# What you are asked to do
Find the word "Given" in the data, then copy each line where it is found.

# Records for processing
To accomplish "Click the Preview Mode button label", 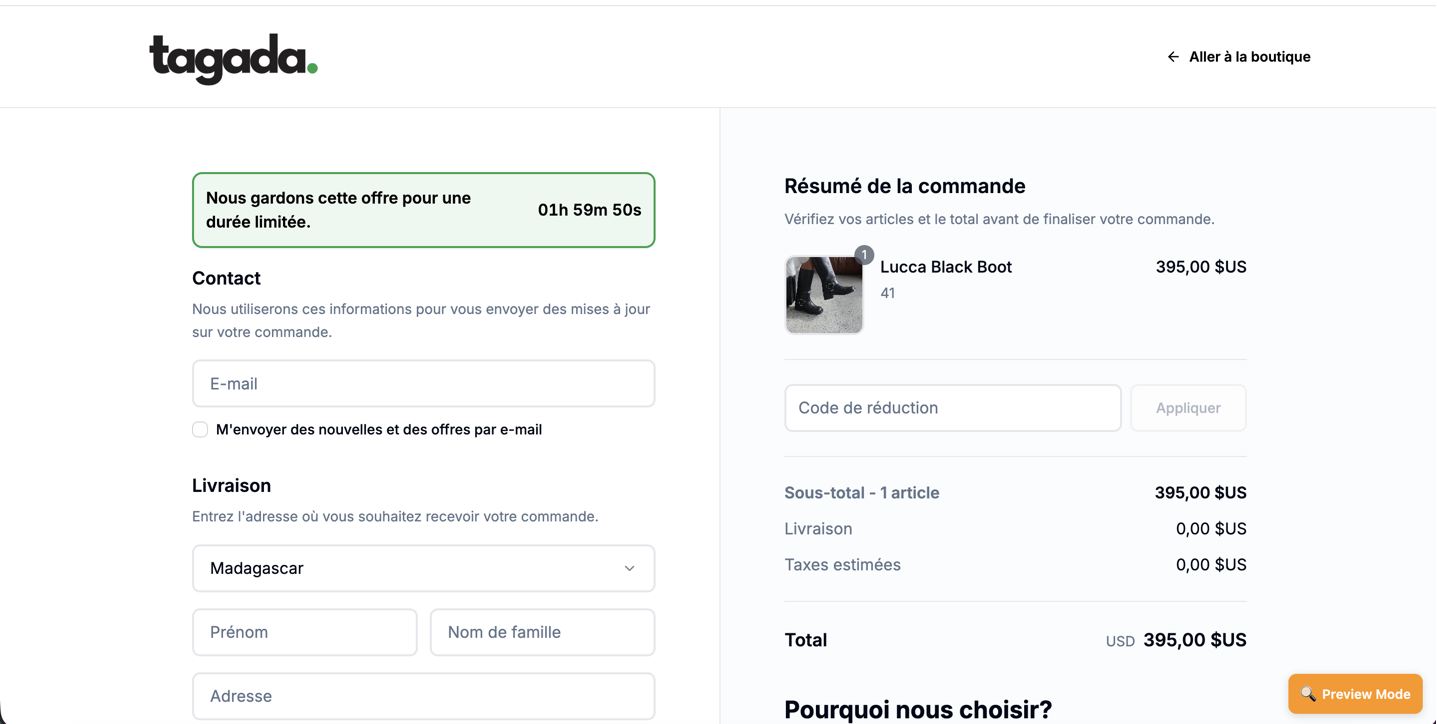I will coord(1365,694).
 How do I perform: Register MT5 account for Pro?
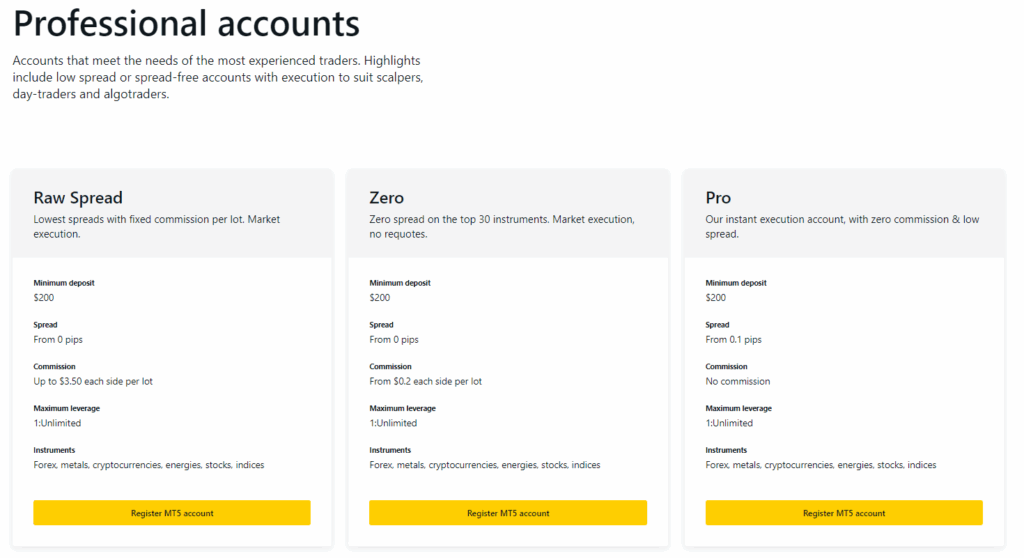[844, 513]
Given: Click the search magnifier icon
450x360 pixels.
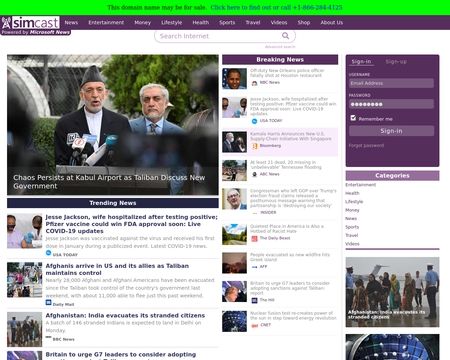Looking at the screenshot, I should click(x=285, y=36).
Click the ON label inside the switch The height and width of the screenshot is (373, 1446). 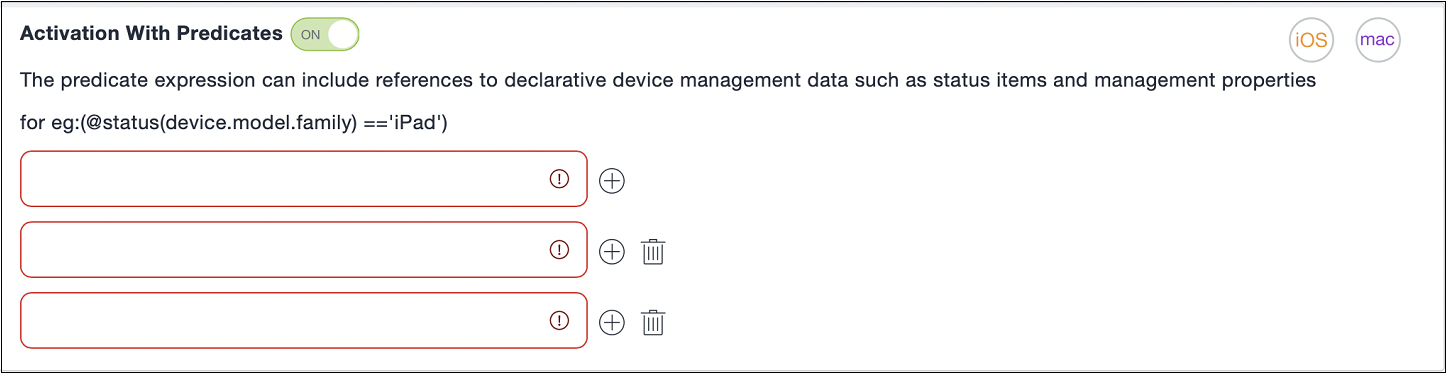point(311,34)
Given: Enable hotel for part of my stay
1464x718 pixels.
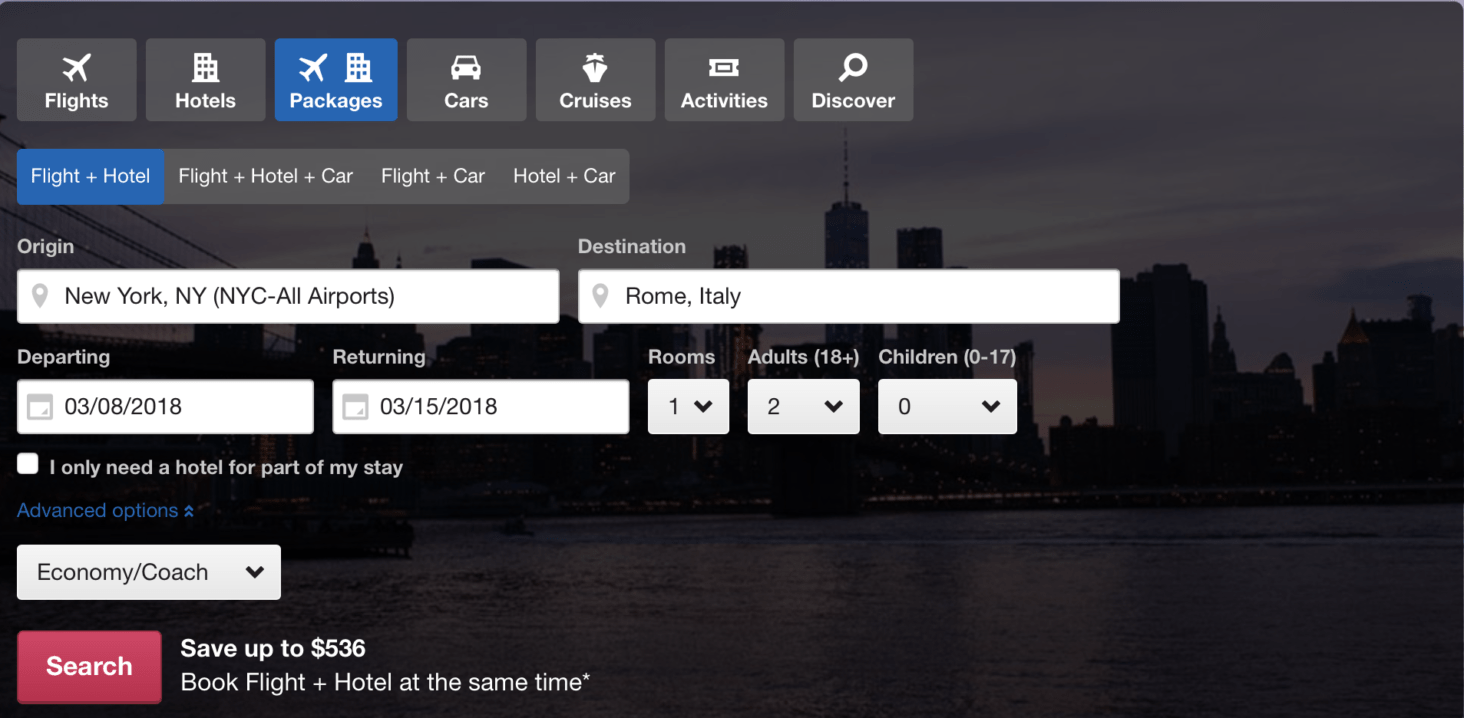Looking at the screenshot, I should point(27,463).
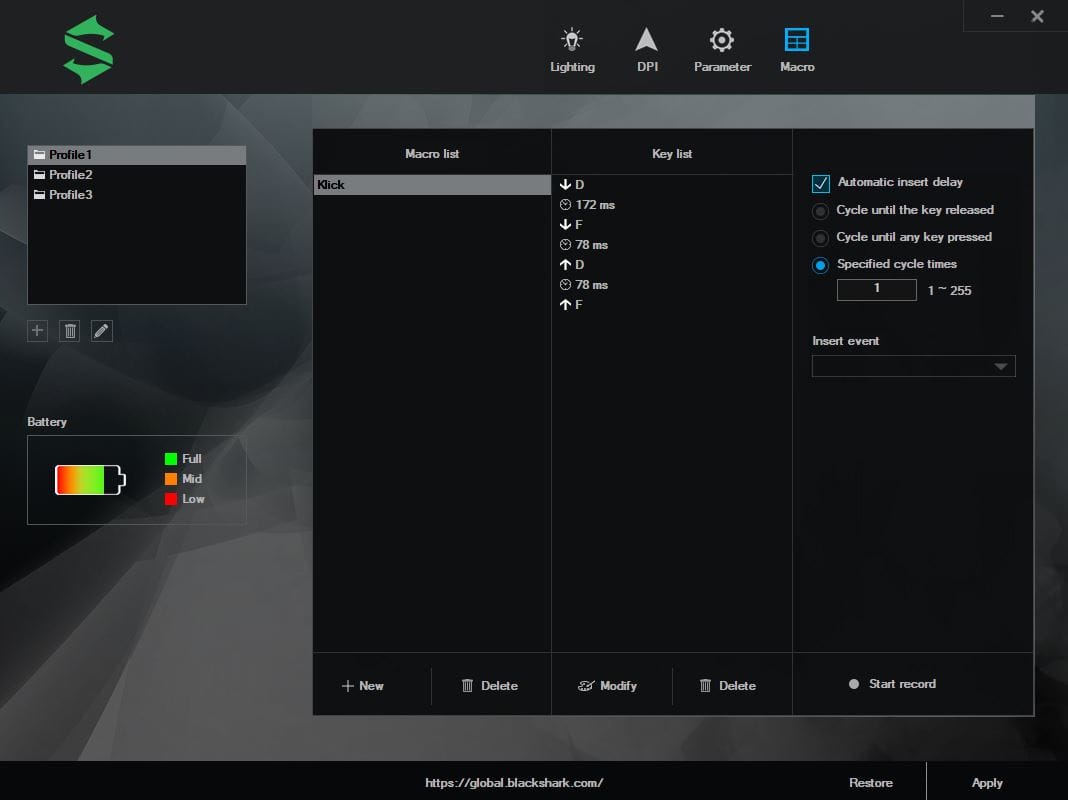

# Response
Given: Click the search magnifier icon
Given: Enable hotel for part of my stay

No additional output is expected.